* Исходный текст:
══════
«Рене Клеман» (1978)
На стыке мифов и реальности. (страницы 49-52)
(Валерий Турицын)страница 49 |
Всё объясняла другая, незнакомая тогда нам легенда. В «Стенах Малапаги» советский зритель впервые встретился с великим Габеном и мифом, связанным с его именем. Точнее — с последним эхом уходящего мифа, который не имеет ничего общего с некоторыми более поздними работами актёра, особенно с персонажами, так или иначе прижившимися в буржуазном мире (см. фильмы «Улица Прери», «Гром небесный» и др.).
В чём суть этого мифа? Не останавливаясь на вопросе сколько-нибудь подробно, заметим лишь, что в конце 30-х и в начале 40-х годов Габен почти всегда играл трагическое одиночество человека в мире подлости и предательства, где правят роковые силы зла. Буржуазные законы и буржуазные одежды были тогда герою Жана Габена явно не в пору. Неотвратимая смерть как разрешение фатальной неизбежности подводила печальный итог. Для романтической композиции не столь существенна, даже излишня предыстория героя. Важен общий мотив, определяющий ситуацию: человек отделён от общества барьером, чаще всего поставлен вне закона, преследуем по пятам... (Об основных типологических чертах фильмов этого рода можно судить по незабываемой ленте Марселя Карне «Набережная туманов», сравнительно недавно прошедшей по нашим экранам.)
══════
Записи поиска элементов
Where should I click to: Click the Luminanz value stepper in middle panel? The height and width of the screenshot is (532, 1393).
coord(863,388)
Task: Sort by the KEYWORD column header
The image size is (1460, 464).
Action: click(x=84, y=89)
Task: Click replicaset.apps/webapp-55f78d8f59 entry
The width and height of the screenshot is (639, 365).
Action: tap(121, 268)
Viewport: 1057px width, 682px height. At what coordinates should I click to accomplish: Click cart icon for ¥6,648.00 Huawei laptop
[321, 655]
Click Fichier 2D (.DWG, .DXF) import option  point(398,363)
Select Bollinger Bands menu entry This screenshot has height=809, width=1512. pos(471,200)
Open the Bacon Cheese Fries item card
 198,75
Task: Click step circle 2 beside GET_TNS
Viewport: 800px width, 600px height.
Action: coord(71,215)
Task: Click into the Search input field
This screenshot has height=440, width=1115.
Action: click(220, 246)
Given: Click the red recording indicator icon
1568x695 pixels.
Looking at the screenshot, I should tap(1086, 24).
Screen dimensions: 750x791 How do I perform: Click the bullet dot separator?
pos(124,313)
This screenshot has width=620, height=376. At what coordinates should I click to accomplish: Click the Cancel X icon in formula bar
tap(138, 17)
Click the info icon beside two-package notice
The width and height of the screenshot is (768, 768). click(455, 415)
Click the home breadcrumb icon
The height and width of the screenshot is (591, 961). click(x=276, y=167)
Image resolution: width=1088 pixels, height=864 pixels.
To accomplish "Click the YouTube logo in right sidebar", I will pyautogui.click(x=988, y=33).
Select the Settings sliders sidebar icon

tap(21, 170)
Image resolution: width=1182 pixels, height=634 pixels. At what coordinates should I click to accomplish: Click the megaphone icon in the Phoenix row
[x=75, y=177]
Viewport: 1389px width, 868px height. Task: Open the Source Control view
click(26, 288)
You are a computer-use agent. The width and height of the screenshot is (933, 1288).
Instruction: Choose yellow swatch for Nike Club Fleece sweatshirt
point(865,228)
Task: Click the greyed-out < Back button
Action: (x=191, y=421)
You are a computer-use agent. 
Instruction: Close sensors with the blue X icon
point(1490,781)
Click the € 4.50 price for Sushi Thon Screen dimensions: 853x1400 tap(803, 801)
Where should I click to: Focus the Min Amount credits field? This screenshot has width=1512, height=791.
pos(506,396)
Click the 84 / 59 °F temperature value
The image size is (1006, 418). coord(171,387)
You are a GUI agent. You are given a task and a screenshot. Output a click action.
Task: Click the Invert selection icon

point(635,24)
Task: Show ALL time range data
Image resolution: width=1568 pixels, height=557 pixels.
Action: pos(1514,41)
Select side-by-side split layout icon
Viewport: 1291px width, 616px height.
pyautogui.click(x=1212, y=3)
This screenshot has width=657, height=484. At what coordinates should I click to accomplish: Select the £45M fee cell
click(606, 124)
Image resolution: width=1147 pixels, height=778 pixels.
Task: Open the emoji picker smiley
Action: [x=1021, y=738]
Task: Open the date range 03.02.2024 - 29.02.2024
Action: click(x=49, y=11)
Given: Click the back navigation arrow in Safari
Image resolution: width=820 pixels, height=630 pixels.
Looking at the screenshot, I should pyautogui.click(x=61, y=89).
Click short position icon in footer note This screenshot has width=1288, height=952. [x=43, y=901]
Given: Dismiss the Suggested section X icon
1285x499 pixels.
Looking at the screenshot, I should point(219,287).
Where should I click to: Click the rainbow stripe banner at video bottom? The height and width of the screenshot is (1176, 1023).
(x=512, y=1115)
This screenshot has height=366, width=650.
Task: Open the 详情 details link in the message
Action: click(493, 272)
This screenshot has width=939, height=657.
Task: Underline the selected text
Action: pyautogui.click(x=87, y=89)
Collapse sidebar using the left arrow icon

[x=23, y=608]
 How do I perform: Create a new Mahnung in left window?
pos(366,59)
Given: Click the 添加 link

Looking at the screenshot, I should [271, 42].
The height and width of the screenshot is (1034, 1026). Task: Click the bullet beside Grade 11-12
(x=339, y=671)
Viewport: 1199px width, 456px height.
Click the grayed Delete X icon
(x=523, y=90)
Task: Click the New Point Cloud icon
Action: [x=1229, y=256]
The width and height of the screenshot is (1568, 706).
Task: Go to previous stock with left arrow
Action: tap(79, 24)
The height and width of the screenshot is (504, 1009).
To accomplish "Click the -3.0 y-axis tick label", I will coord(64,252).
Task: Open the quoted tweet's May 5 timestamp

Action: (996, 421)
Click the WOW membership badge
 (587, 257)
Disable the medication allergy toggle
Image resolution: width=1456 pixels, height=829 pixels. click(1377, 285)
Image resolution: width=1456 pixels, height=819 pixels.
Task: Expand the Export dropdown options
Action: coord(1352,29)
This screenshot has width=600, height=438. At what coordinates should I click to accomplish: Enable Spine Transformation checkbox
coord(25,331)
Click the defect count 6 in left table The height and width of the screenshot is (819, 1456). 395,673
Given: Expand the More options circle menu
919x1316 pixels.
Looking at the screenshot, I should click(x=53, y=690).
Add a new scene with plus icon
══════
* Поставленная задача 1:
Согласуются ли со статьей о Габене утверждения (a) «Советский зритель впервые увидел Габена в „Стенах Малапаги“», (b) «В конце 30-х годов герой Габена хорошо вписывался в буржуазный мир» и (c) «Для романтической композиции предыстория героя очень важна»? На каждое ответьте «да» или «нет» и приведите решающие слова статьи.
* Поставленная задача 2:
Опираясь на статью о Габене, объясните, почему для романтической композиции предыстория героя не так существенна.
* Поставленная задача 3:
Продолжите статью о Габене, начиная сразу после ее последнего предложения.
Пункты выше здесь никакой роли не играют.

* Письменный ответ 1:
(a) Да: «В «Стенах Малапаги» советский зритель впервые встретился с великим Габеном».
(b) Нет: «Буржуазные законы и буржуазные одежды были тогда герою Жана Габена явно не в пору».
(c) Нет: «Для романтической композиции не столь существенна, даже излишня предыстория героя».

* Письменный ответ 2:
Для такой композиции важен общий мотив, который определяет ситуацию. Человек отделен от общества барьером, чаще всего поставлен вне закона и преследуем по пятам.

* Письменный ответ 3:
И вот, в конце сороковых, Клеман «закрывает» миф, предлагая нам его заключительную, прощальную метаморфозу.
Реминисценций знакомых мотивов немало. Человек с неясным прошлым бежит от закона, наталкиваясь повсюду на полицию и решётки порта. Изрядно помучив нас полной неопределённостью, Клеман всё же даёт понять, что Пьер стал изгоем, совершив преступление. Он убил женщину. Причины и обстоятельства преступления так и остались за рамками фильма. Зато с особой тщательностью выписана нескончаемая решётка порта, огромная лестница с нависшими над Пьером каменными глыбами развалин, бесконечные лабиринты трущоб Малапаги, объединённые чётко прочерченной замкнутой конструкцией. Всё это читается как знакомые и явные символы. Равно как и уходящий в романтическую даль корабль — последний шанс героя спастись.
страница 50 |
Пьеру отпущено только три дня, прежде чем он будет схвачен полицией...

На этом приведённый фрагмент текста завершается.